Cancer patients are three times more likely to think they would be "better off dead" or to contemplate suicide than the rest of the population - a Cancer Research UK study reports online today.
Patients were most likely to have these thoughts if they had substantial pain and particularly if they had serious emotional distress.
The study highlights the need for more support services to be available for cancer patients and that this is particularly important in the area of pain management.
Almost 3,000 outpatients took part in the study at the Edinburgh Cancer Centre.
The patients, who had a range of cancers, answered a computerised questionnaire about their physical and emotional symptoms.
Among the questions, patients were asked: "Over the last two weeks how often have you been bothered by the following problem: thoughts that you would be better off dead, or of hurting yourself in some way?" Patients could answer: "not at all," "several days," "more than half the days" or "nearly every day."
Of the 2,924 patients who took part, nearly 8 per cent said they had thoughts of being better off dead or of hurting themselves. This compares with a figure of just 2.6 per cent in a similar survey of the general population conducted in Australia.
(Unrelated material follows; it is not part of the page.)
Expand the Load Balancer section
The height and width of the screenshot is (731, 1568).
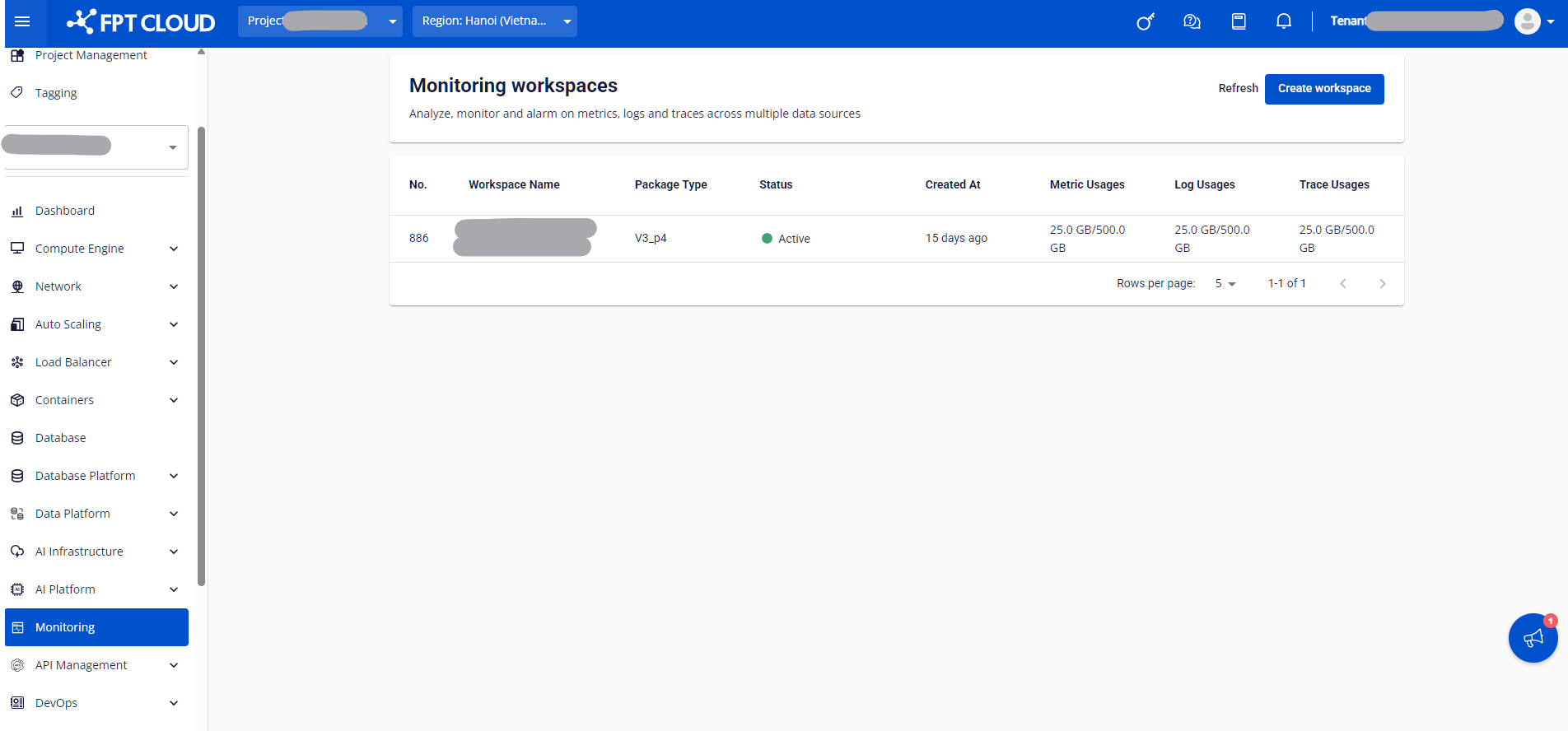[x=95, y=362]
Lead author Jane Walker, based at the Edinburgh University, said: "It is worrying that, despite improvements in cancer care, a substantial number of patients feel they would be better off dead.
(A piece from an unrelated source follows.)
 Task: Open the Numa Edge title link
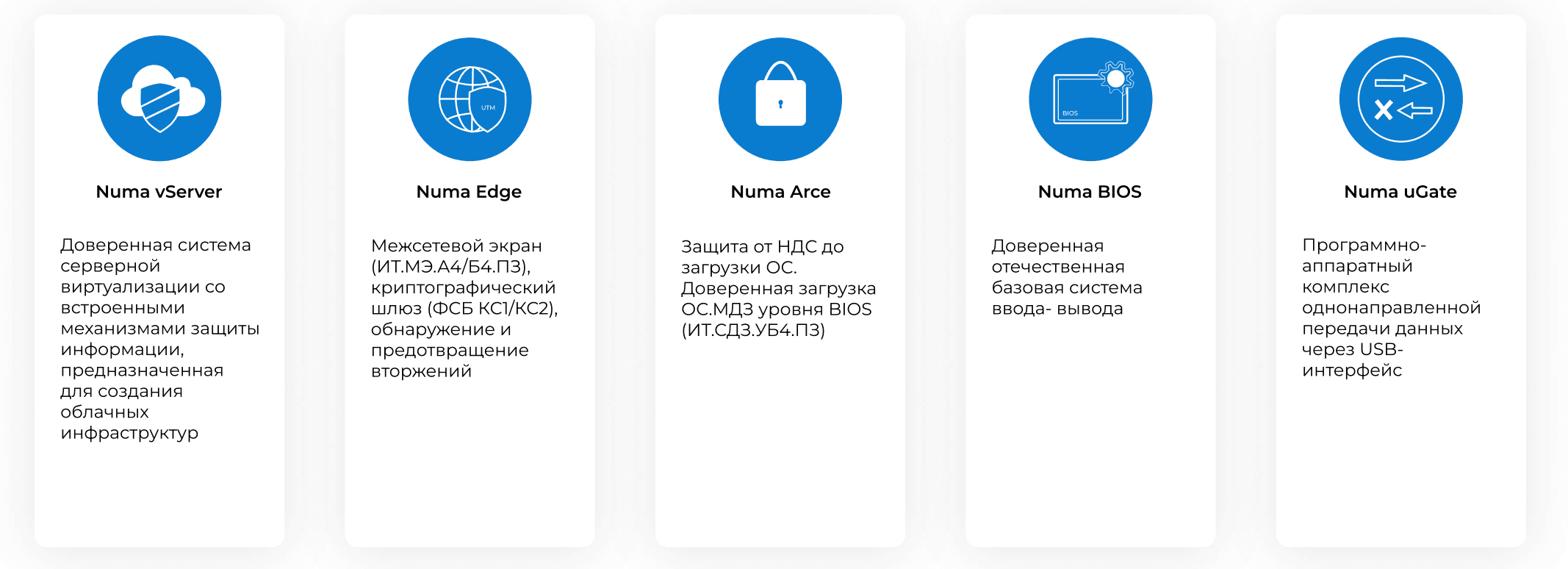coord(469,192)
"We know that depression is common in patients who have cancer but it is often missed. Pain is also a big problem. Treating patients' symptoms as well as their disease might improve, and even save, their lives."
Dr Lesley Walker, Cancer Research UK's director of cancer information, said: "It is normal to experience distress after a cancer diagnosis. But for some patients emotional distress or depression becomes a problem in itself and may lead to suicidal thoughts. Cancer specialists and GPs can provide treatment, with the help of psychiatrists if necessary."